Die Tatsache, dass die Risiken der Künstlichen Intelligenz nicht an Grenzen haltmachen, zeigt deutlich die Notwendigkeit internationaler Zusammenarbeit für die Sicherheit von Künstlicher Intelligenz. Wir können nicht auf vollständige Informationen warten und können nicht handeln, bis der Wettbewerb zwischen den Großmächten nachlässt.
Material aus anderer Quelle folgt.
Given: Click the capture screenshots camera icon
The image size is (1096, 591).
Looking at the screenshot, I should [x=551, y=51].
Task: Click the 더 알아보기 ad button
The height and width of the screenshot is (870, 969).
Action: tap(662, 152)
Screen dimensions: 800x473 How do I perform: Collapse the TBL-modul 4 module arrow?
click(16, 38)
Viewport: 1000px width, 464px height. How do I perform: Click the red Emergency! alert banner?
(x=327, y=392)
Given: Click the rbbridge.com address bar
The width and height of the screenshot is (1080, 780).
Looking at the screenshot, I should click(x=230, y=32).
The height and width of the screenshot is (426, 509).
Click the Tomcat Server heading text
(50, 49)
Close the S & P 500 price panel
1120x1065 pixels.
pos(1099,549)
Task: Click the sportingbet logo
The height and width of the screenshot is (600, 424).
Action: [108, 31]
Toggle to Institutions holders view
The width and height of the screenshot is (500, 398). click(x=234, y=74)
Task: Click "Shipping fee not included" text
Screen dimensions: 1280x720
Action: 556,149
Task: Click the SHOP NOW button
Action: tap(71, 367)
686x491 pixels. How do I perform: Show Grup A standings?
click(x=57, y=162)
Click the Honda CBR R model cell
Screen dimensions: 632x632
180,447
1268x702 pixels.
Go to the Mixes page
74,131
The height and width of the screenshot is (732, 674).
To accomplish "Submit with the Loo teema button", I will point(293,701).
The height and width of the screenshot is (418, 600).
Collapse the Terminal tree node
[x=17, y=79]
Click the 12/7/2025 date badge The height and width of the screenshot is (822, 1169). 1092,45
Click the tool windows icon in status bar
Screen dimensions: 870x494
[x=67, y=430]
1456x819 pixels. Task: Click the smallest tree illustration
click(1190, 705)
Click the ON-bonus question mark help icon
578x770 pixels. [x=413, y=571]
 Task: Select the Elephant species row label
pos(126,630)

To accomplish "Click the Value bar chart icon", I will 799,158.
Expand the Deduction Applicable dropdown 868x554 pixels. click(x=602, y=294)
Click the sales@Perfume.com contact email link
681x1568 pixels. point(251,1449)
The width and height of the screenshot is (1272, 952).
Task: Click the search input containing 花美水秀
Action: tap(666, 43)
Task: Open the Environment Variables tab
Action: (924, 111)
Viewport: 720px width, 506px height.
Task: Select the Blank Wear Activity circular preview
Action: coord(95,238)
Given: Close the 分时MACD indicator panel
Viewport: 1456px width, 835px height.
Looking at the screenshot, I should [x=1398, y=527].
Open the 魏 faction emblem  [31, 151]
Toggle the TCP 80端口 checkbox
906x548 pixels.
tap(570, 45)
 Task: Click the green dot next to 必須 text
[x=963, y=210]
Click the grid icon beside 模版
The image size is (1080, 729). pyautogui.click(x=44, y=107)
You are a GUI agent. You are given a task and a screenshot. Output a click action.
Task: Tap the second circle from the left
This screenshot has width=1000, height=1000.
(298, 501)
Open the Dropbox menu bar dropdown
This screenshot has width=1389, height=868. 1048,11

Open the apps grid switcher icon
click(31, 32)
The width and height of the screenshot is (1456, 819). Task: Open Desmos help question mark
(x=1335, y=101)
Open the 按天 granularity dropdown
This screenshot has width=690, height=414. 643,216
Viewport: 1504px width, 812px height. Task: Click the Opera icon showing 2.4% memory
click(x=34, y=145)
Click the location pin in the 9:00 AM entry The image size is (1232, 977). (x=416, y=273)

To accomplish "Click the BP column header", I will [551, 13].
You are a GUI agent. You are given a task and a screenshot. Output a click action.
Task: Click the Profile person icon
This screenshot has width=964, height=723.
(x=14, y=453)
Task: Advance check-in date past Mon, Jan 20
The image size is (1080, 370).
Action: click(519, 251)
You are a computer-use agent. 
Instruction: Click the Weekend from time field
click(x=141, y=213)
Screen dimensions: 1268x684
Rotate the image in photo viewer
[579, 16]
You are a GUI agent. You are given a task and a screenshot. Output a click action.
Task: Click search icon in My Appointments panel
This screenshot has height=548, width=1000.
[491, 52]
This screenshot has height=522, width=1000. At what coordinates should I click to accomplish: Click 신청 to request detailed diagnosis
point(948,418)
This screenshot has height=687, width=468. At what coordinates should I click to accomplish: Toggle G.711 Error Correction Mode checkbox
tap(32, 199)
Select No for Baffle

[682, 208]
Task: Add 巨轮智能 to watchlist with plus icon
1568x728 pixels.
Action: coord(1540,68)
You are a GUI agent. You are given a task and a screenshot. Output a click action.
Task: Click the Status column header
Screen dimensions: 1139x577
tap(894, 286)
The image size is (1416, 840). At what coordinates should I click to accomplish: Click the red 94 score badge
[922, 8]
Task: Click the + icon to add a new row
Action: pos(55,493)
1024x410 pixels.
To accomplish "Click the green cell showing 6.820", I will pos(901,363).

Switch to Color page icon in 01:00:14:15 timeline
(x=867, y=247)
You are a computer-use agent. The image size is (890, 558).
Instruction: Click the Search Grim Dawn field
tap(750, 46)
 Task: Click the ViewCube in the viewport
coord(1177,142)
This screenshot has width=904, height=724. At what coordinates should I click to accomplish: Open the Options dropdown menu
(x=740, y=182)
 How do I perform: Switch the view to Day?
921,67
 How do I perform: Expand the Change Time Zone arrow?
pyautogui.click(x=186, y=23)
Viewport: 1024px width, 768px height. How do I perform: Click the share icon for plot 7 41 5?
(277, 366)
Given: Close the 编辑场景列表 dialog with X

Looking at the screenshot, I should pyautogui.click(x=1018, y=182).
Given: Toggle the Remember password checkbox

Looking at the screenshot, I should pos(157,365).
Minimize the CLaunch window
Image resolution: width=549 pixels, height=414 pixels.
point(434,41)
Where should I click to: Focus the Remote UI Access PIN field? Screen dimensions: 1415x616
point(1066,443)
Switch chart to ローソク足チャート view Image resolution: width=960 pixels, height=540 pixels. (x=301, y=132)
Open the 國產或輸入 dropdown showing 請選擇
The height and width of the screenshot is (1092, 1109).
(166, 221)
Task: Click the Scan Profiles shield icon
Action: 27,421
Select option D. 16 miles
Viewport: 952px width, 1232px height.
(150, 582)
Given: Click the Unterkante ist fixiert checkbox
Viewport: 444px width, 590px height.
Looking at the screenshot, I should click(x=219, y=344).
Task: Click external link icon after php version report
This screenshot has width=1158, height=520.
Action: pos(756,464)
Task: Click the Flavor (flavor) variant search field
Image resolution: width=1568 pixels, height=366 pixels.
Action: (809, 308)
Die Notwendigkeit internationaler Zusammenarbeit im Bereich der Sicherheit von Künstlicher Intelligenz ist dringend und unbestreitbar.

Frühere Erfahrungen im Management globaler Risiken, einschließlich chemischer Waffen und Klimawandel, zeigen, dass internationale Zusammenarbeit effektiv sein kann. Verschiedene Abkommen und Protokolle, wie das Montreal-Protokoll und der Vertrag über die Nichtverbreitung von Kernwaffen, sind Beispiele für Erfolge in der globalen Zusammenarbeit, die sogar ohne Vertrauen erreicht wurden.

Vorhandene Modelle für internationale Zusammenarbeit können für Künstliche Intelligenz genutzt werden. Zum Beispiel kann auf das Abkommen über chemische Waffen verwiesen werden, das nahezu globale Mitgliedschaft erreicht hat und mit einer technischen Überwachungsbehörde, einschließlich der Organisation für das Verbot chemischer Waffen, die Inspektion der deklarierten Anlagen durchgeführt hat.

Die Schaffung einer internationalen Behörde für Künstliche Intelligenz, die die Sicherheit fortschrittlicher Systeme bestätigen und unter menschlicher Kontrolle bleiben kann, ist unerlässlich. Diese Behörde sollte ein Ort sein, an dem schwerwiegende Vorfälle und nahe Gefahren auf globaler Ebene gemeldet und überwacht werden, damit ein Versagen in einem Unternehmen oder Land als Warnung für die gesamte Welt dient.

Dies ist kein Aufruf zur Panik, sondern ein Aufruf zu politischem Mut und Führung. Wir können nicht auf den "Tschernobyl-Moment" der Künstlichen Intelligenz warten. Die Sammlung von Beweisen und Forderungen nach Maßnahmen hat ihren Höhepunkt erreicht, und es ist an der Zeit, die gegenwärtige Stagnation zu durchbrechen. Wir fordern die Führer der Welt auf, in diesem Bereich zu handeln und sich zu verpflichten, über die Schaffung einer internationalen Behörde für fortschrittliche Künstliche Intelligenz zu verhandeln.